Opinión

Cita con el ministro

HUBO UN tiempo en que creí que los ministros eran personas muy ocupadas que tenían que cuadrar la agenda hasta para tomar un café a media mañana. Empezaron a sacarme de mi error aquellas ministras de Zapatero que se pusieron de acuerdo para posar durante doce horas ante las cámaras de Vogue: mis amigas y yo tardamos semanas en organizarnos para una cena. La última prueba de que los ministros tienen tiempo si lo gestionan bien me la ha dado Jorge Fernández, que estuvo 50 minutos con Rato porque éste había recibido 400 tuits amenazantes.

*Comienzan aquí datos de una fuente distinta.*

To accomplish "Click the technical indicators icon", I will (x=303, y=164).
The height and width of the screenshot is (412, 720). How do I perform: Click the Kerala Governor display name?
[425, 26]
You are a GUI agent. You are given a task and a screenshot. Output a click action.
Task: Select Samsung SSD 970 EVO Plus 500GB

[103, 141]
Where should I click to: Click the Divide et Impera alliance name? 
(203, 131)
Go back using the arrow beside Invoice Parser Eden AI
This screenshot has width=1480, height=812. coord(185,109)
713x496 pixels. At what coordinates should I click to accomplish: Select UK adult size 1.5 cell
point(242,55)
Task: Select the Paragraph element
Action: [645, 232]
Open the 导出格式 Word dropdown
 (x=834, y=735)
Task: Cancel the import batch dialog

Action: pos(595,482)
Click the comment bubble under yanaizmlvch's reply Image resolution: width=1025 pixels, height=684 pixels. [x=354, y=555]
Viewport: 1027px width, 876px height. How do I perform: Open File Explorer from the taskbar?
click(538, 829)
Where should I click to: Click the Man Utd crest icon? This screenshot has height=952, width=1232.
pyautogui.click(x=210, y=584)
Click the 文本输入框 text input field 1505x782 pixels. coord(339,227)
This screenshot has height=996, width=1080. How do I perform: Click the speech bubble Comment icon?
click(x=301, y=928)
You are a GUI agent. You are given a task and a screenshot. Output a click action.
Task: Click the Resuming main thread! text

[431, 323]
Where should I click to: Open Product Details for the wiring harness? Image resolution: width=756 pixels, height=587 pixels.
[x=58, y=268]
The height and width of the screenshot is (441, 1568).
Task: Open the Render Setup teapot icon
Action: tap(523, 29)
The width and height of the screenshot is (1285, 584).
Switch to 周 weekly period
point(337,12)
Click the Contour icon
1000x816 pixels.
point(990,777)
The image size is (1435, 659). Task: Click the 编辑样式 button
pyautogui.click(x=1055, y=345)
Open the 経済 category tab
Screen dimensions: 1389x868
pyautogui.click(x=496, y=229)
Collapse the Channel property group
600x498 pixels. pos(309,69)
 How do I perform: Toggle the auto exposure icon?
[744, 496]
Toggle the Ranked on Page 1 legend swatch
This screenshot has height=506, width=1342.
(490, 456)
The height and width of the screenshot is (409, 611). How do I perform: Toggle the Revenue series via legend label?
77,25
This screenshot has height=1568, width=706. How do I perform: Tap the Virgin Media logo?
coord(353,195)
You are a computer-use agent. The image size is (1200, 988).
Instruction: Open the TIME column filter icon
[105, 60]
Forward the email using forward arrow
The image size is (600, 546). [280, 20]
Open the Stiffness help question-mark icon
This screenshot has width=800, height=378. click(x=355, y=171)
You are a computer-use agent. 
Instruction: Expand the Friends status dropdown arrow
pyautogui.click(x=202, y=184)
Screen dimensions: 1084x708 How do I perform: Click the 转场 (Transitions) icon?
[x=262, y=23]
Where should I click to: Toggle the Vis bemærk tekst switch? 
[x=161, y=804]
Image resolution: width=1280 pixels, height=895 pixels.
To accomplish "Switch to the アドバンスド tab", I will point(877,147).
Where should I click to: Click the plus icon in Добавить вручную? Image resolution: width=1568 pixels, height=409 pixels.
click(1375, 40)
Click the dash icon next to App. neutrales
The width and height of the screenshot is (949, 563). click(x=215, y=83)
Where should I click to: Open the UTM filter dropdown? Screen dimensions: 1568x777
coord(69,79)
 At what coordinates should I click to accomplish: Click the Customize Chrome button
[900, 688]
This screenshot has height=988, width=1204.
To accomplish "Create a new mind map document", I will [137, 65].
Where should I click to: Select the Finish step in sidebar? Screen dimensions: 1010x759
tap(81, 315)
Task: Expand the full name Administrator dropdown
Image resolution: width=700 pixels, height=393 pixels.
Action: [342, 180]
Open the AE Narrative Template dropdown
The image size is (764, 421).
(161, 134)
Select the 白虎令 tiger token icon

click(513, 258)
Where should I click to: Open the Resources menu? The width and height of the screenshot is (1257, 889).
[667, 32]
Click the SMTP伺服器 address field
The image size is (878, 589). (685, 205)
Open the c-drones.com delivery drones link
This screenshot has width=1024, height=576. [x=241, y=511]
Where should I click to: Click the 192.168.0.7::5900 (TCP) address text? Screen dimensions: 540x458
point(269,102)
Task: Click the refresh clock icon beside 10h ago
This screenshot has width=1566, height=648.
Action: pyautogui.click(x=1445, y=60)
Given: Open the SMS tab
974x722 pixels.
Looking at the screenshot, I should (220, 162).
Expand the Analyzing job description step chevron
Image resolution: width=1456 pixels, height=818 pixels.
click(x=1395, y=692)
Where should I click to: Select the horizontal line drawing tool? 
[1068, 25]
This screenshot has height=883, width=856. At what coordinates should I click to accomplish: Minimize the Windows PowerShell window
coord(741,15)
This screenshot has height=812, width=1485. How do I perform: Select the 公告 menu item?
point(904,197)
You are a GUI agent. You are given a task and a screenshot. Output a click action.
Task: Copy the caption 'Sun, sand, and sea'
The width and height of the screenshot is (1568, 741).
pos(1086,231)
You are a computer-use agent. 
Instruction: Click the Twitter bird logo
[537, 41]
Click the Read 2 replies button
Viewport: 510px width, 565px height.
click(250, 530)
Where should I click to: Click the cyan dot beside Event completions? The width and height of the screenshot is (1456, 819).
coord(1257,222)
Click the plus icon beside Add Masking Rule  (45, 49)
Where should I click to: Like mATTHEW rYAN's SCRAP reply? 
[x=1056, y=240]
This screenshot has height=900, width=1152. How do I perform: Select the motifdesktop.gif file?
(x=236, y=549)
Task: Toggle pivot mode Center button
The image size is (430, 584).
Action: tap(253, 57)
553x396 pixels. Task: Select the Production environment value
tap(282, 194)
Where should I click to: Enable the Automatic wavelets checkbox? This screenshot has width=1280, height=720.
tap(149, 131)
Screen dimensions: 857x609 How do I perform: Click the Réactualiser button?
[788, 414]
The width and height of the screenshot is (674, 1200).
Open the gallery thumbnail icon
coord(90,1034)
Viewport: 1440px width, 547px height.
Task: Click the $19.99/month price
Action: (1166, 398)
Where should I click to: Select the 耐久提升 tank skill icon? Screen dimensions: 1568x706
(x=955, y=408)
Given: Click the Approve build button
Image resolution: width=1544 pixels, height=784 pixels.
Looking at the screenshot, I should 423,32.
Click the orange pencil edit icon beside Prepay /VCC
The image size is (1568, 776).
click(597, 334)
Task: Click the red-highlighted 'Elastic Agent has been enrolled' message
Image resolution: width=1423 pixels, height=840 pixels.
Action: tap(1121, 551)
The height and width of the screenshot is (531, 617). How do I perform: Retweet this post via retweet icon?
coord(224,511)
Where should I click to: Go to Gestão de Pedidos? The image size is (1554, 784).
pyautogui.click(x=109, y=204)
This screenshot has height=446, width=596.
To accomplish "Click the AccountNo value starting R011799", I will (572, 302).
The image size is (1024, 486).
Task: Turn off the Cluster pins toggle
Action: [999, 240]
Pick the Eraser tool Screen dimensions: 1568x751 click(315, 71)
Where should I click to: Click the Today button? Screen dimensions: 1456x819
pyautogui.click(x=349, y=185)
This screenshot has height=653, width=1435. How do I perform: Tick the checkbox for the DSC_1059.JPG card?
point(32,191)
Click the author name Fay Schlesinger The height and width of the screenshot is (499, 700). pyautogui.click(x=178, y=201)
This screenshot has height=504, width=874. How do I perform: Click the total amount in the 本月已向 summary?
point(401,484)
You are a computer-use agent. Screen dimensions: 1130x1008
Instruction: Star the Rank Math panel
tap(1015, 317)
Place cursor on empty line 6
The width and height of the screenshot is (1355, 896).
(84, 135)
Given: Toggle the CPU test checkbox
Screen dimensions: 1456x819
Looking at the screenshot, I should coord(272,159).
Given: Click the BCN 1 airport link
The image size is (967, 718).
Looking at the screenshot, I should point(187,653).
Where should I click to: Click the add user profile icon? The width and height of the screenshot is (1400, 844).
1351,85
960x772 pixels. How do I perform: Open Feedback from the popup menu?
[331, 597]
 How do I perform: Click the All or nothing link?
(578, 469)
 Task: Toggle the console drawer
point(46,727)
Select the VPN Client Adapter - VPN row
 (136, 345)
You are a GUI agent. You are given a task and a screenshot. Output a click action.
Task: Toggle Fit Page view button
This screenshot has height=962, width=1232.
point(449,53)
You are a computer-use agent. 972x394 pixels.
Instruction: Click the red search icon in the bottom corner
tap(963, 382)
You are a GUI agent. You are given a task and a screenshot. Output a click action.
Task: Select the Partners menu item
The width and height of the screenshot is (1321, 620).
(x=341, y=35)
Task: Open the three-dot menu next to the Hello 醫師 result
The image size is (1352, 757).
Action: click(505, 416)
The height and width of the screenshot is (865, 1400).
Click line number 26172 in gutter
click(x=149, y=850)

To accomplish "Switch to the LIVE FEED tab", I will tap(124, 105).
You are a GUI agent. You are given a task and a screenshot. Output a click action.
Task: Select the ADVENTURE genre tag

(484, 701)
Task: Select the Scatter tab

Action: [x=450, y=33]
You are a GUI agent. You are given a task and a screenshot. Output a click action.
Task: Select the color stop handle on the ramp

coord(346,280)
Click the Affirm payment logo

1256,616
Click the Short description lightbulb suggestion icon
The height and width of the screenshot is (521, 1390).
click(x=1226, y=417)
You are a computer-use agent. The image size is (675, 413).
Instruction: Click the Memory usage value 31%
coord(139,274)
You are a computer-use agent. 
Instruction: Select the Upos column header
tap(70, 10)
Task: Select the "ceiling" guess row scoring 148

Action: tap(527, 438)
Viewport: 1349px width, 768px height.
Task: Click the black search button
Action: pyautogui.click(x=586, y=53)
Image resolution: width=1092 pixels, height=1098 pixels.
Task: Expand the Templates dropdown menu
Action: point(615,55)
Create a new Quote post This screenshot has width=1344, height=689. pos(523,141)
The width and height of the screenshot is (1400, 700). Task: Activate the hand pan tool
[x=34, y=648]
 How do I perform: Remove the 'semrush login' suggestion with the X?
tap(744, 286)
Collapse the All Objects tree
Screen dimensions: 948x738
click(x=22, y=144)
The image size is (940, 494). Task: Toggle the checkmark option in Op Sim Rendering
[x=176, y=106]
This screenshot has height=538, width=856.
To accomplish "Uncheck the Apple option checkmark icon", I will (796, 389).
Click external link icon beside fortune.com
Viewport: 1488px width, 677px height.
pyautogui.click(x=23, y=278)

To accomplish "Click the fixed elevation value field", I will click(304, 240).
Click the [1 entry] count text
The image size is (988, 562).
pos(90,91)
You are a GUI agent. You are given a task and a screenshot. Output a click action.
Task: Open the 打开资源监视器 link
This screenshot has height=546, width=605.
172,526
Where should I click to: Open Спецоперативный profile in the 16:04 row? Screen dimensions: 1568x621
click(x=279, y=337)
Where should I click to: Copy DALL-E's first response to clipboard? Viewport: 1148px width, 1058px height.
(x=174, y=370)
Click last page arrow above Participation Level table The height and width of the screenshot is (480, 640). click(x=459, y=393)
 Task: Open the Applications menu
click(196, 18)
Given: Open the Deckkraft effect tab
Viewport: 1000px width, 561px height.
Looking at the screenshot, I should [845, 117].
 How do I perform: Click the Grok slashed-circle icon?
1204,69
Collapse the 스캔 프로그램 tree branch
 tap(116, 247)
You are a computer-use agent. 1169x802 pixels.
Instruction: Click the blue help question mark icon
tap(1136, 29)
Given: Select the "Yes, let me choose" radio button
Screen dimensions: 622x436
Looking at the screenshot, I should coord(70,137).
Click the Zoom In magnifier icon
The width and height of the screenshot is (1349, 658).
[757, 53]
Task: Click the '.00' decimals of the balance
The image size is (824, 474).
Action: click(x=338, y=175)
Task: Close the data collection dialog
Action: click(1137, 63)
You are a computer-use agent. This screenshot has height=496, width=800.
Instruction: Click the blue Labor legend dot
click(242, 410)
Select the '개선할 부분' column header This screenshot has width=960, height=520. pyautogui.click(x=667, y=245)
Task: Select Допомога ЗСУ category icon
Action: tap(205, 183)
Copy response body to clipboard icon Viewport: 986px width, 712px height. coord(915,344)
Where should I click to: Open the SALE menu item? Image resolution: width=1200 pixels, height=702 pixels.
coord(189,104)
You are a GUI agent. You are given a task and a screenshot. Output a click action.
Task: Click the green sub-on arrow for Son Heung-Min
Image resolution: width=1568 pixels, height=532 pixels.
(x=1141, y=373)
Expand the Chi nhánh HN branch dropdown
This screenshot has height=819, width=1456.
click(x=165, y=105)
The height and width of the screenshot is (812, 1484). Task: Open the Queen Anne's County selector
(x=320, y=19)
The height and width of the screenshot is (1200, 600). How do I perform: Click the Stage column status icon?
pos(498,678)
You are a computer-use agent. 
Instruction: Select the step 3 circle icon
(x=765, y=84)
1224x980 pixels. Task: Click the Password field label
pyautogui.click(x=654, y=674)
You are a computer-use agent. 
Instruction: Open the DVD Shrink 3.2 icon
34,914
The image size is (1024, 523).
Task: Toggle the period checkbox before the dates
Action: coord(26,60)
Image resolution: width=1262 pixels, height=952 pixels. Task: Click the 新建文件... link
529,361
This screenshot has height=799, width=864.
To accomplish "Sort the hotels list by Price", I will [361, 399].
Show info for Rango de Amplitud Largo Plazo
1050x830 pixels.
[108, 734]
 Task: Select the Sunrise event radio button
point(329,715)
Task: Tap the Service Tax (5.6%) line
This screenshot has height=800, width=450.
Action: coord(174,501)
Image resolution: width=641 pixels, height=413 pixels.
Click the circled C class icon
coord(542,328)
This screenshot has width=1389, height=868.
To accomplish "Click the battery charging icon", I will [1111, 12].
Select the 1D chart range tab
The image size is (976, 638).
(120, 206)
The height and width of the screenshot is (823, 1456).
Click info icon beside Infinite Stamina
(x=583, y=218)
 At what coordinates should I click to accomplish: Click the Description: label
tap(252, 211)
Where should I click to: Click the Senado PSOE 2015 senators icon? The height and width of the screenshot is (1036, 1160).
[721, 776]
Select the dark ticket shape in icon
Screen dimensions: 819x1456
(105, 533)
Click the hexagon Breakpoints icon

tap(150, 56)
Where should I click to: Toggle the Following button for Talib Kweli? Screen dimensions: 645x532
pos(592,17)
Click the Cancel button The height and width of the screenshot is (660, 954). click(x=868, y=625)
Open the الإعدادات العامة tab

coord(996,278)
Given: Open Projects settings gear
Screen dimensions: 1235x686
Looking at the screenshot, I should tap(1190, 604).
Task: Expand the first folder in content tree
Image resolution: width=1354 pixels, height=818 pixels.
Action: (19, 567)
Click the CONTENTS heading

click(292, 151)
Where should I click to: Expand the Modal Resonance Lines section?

No sé si la reunión con las altas esferas va por tramos: si te mandan 100 tuits vas al director general, si son 200 al secretario de Estado y si pasan de 300 te sientas con el ministro y le cuentas tus penas. Pero vamos al meollo. Que Rato —a pesar de su escolta— se sienta inseguro y llame al ministro es normal: sigue creyendo que el mundo para él tiene otras reglas. Igual si le salen tres granos manda recado a Alfonso Alonso, y para actualizar el currículum llama a Fátima Báñez, y si ha plantado un manzano y no crece, el puñetero, pide hora con la ministra de Agricultura. Es la marca de la casta. Don Rodrigo fue superministro, director del FMI, presidente de Cajamadrid. Andaba por otra carretera y caminaba dos palmos por encima del suelo. Si tenía un problema, el que fuera, tocaba a rebato y alguien de arriba lo solucionaba. No era un señor normal, era un extraterrestre, y es posible que esté convencido de que la vida sigue igual. Pero el número uno de Interior no puede reforzar esa convicción, que es lo que ha hecho Jorge Fernández: dejar que Rato piense que sigue jugando en una liga distinta a la del resto de los ciudadanos. Hoy por hoy, Rodrigo Rato no es más que un imputado por delitos que pueden llevarle a la cárcel. A esa gente, señor Fernández, no se le abren las puertas de un despacho en el ministerio, y me da igual que haya recibido muchos tuits insultantes o un puñado de tracas valencianas.